Après l’affaire du Sofitel, le Parti socialiste ne dit pas pour autant adieu à ses chances de victoire en 2012, mais le choc est difficile à encaisser. Nicolas Sarkozy, lui, souffle, avec l’effacement de son challenger le plus coriace. DSK était donné dans les sondages vainqueur à 64 %. Le paysage évolue dans le bon sens pour le chef de l’Etat, qui voyait jusque-là les nuages sombres s’accumuler. Impopularité, chômage en hausse et croissance en berne, le contexte n’était pas très porteur.

L’Elysée garde aussi en mémoire cette une du Parisien du 5 mars. La nouvelle présidente du Front national, adoubée le 16 janvier, Marine Le Pen, est créditée de 23 % d’intentions de vote selon un sondage Harris Interactive. Elle devance Nicolas Sarkozy et Martine Aubry, tous les deux crédités de 21 %. « Il existe une courbe qui me laisse penser que de toute façon Nicolas Sarkozy perdra cette élection présidentielle », commente alors la fille de Jean-Marie Le Pen. Mais, au cours de l’été 2011, la courbe du FN baisse à nouveau au profit de celle de l’UMP.

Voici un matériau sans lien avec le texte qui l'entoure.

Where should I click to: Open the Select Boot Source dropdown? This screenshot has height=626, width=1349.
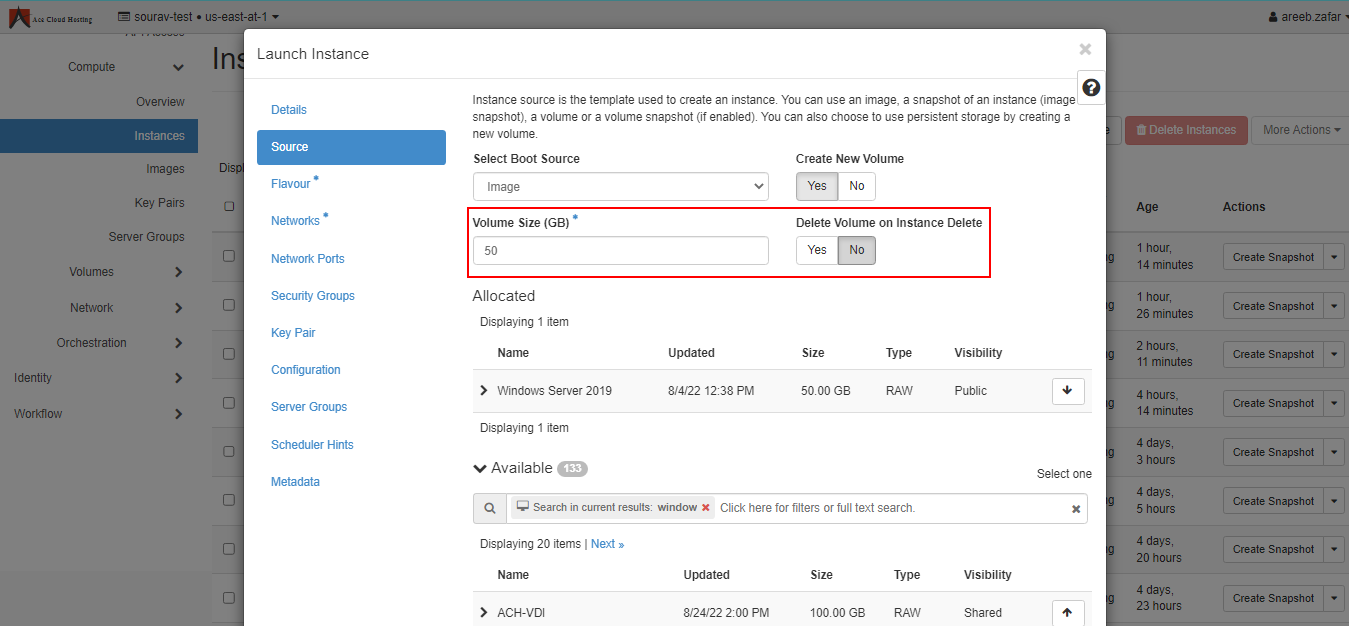coord(620,187)
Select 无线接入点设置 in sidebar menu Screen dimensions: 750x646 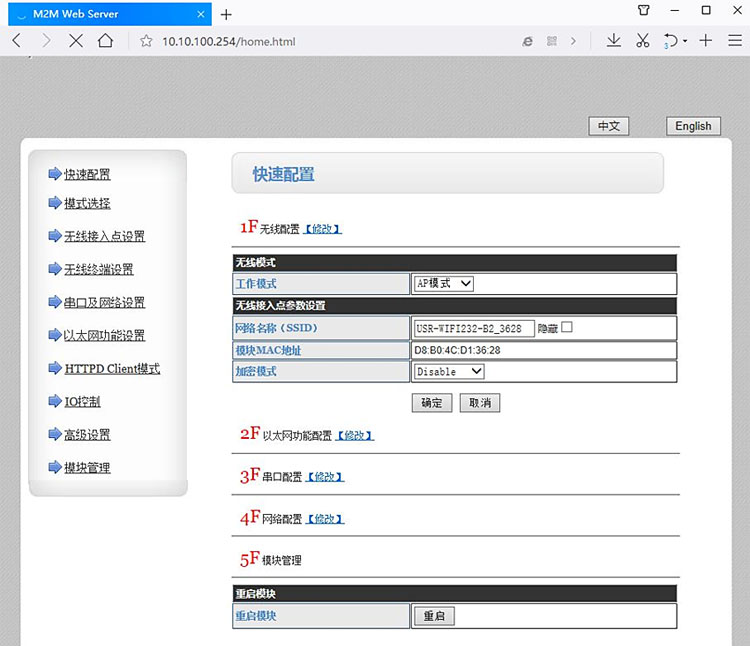104,237

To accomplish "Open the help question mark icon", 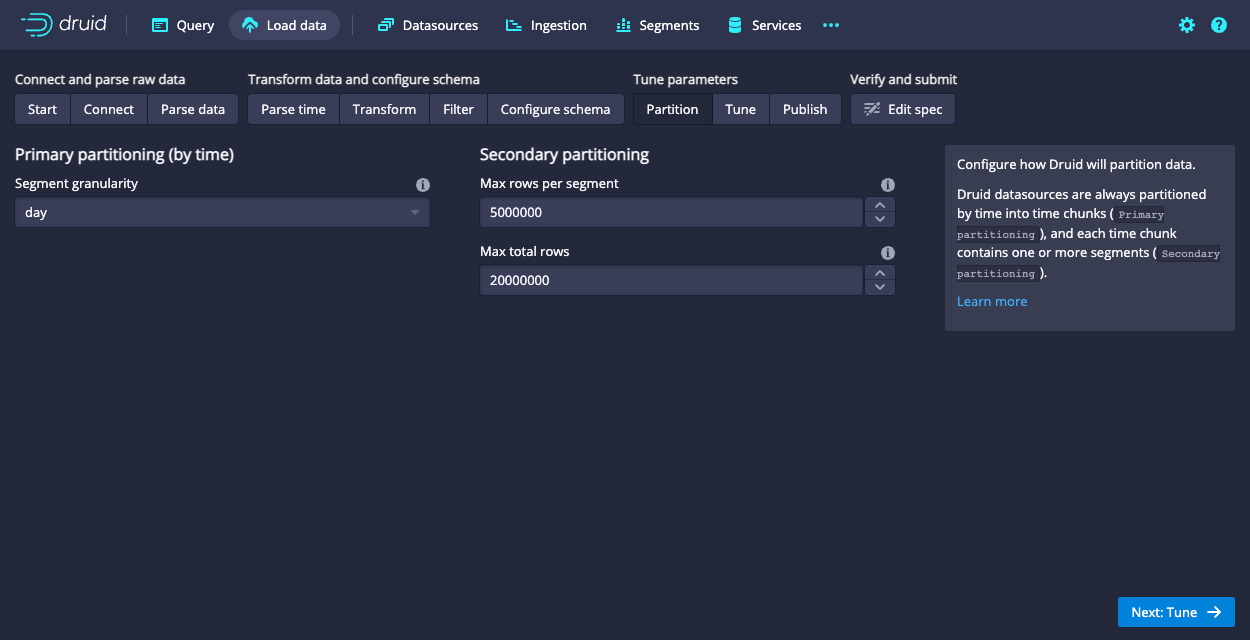I will pos(1219,25).
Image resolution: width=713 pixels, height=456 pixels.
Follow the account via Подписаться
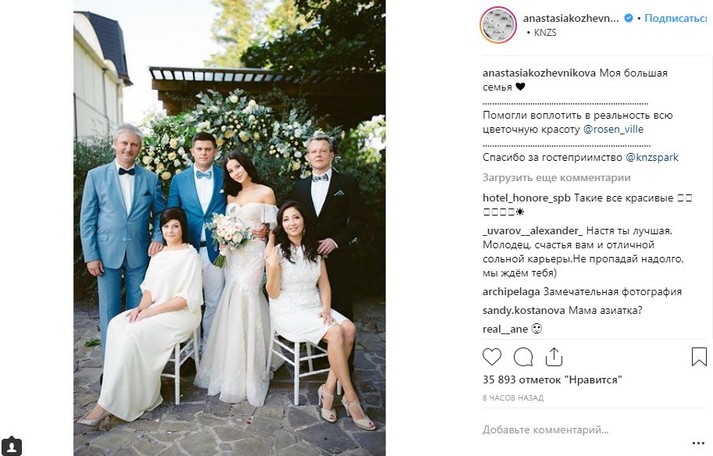676,18
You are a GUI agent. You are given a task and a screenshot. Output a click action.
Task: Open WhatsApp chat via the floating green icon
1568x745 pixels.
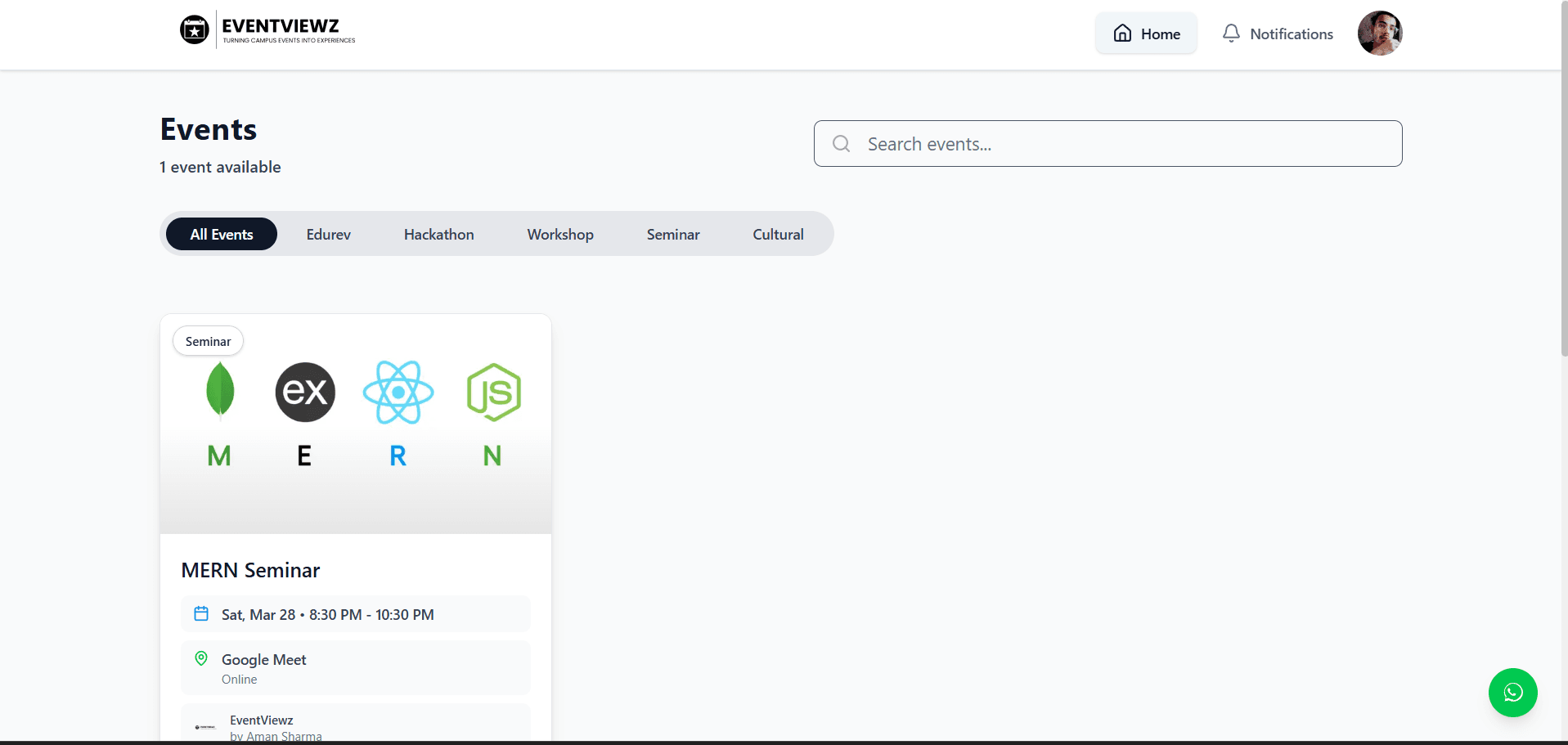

Le casting de la primaire socialiste arrêté au milieu de l’été

Avec ou sans DSK, le Parti socialiste avait de toute façon prévu de choisir son ou sa candidat(e) pour 2012 par le biais d’une primaire ouverte. C’est-à-dire accessible aux adhérents et plus largement aux Français qui partagent les valeurs de gauche, moyennant une participation symbolique de 1 euro. Plus de 2,6 millions de personnes y participeront en octobre pour départager six candidats. Ce dispositif de sélection, inédit en France, un peu à l’américaine, n’est pas exempt de critiques.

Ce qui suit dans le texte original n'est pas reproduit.